The Tragedy of Life  

How should we deal with the tragic side of life? And how have the philosophers responded to the tragic fragility of life and happiness, especially in modern times, from Nietzsche onwards? Grant Bartley from Philosophy Now talks to Christopher Hamilton and Simon May from King’s College London, and Ken Gemes from Birkbeck, University of London. First broadcast on 21 February 2012 on Resonance FM.

Transhumanism and Posthumanism  

What is the future of humanity? What limits should we impose on our biotechnological and other scientific developments – what will happen when we don’t? Grant Bartley from Philosophy Now asks Debra Shaw from the University of East London, Blay Whitby from the University of Sussex, and David Gamez from Imperial College London, for answers. With live music from Bucky Muttel on the Chapman Stick. First broadcast on 14 February 2012 on Resonance FM.

Medical Ethics: Being Healthy and Doing Good  

Anja Steinbauer, President of Philosophy For All, is joined by ethical philosophers Piers Benn, Carwyn Hooper and Elselijn Kingma to discuss our responsibilities for our own health, government initiatives to makes us lead healthier lives, patient automomy and choices, as well as enter the minefield of organ transplant ethics. First broadcast on 7 February 2012 on Resonance FM.

Socrates: Man and Myth  

Grant Bartley from Philosophy Now discusses Socrates, his ideas and role in Western philosophy, with M.M. McCabe from King’s College London, and Tim Chappell from the Open University. First broadcast on 31 January 2012 on Resonance FM.
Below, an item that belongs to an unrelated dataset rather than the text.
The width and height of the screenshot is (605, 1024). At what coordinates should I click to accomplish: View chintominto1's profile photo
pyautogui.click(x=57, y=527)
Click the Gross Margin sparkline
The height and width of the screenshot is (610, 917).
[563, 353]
The Ideas of G.W.F. Hegel  

Grant Bartley from Philosophy Now discusses questions about the nature of historical change, the purpose of human life and more from a Hegelian perspective with Katerina Deligiorgi, from the University of Sussex, and writer Peter Benson. With live music by Alan Stewart and Rosanella DC. First broadcast on 24 January 2012 on Resonance FM.

The Philosophy of Human Rights  

Grant Bartley from Philosophy Now discusses the philosophical foundations, implications and limits of human rights with Saladin Meckled-Garcia, the Director of the UCL Institute for Human Rights, and Tom Sorrell, Director of the Centre for the Study of Global Ethics at the University of Birmingham. First broadcast on 17 January 2012 on Resonance FM.